__Dataset extract__

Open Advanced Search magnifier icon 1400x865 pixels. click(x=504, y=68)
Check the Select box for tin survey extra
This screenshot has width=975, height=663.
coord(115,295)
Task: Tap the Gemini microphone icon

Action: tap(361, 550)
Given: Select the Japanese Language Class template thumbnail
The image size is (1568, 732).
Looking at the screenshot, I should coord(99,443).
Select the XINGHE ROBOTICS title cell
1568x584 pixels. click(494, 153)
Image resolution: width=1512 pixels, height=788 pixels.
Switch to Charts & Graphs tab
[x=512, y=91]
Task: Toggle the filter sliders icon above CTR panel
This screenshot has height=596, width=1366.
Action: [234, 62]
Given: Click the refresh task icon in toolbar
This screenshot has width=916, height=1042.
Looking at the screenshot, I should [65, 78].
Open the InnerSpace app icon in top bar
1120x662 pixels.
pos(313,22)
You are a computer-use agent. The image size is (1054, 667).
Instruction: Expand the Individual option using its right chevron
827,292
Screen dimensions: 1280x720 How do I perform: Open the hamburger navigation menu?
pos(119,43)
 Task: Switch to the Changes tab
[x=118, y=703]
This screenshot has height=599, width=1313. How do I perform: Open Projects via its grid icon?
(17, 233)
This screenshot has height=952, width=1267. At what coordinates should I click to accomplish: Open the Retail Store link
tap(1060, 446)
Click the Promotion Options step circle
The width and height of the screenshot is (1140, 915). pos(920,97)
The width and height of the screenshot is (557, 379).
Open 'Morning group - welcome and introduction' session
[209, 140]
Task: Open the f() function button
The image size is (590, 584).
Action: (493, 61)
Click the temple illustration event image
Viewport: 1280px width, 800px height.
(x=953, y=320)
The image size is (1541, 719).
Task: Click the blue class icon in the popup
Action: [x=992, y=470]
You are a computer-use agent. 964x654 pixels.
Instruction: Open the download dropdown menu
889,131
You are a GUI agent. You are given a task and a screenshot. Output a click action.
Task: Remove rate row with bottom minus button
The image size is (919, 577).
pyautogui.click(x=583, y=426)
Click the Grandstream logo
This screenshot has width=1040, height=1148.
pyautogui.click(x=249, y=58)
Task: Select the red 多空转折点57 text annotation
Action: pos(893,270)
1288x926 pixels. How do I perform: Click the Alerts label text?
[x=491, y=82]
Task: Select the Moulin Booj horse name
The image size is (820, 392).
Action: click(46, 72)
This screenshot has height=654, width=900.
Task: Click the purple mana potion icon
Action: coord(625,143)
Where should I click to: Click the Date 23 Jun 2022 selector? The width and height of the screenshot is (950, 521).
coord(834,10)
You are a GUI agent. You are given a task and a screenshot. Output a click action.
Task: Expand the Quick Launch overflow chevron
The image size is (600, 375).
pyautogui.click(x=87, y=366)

__Your goal__
From the records above, quote only the lines running from the line with "This screenshot has height=599, width=1313." to the line with "Task: Remove rate", both lines included.

__Task result__
This screenshot has height=599, width=1313. How do I perform: Open Projects via its grid icon?
(17, 233)
This screenshot has height=952, width=1267. At what coordinates should I click to accomplish: Open the Retail Store link
tap(1060, 446)
Click the Promotion Options step circle
The width and height of the screenshot is (1140, 915). pos(920,97)
The width and height of the screenshot is (557, 379).
Open 'Morning group - welcome and introduction' session
[209, 140]
Task: Open the f() function button
The image size is (590, 584).
Action: (493, 61)
Click the temple illustration event image
Viewport: 1280px width, 800px height.
(x=953, y=320)
The image size is (1541, 719).
Task: Click the blue class icon in the popup
Action: [x=992, y=470]
You are a computer-use agent. 964x654 pixels.
Instruction: Open the download dropdown menu
889,131
You are a GUI agent. You are given a task and a screenshot. Output a click action.
Task: Remove rate row with bottom minus button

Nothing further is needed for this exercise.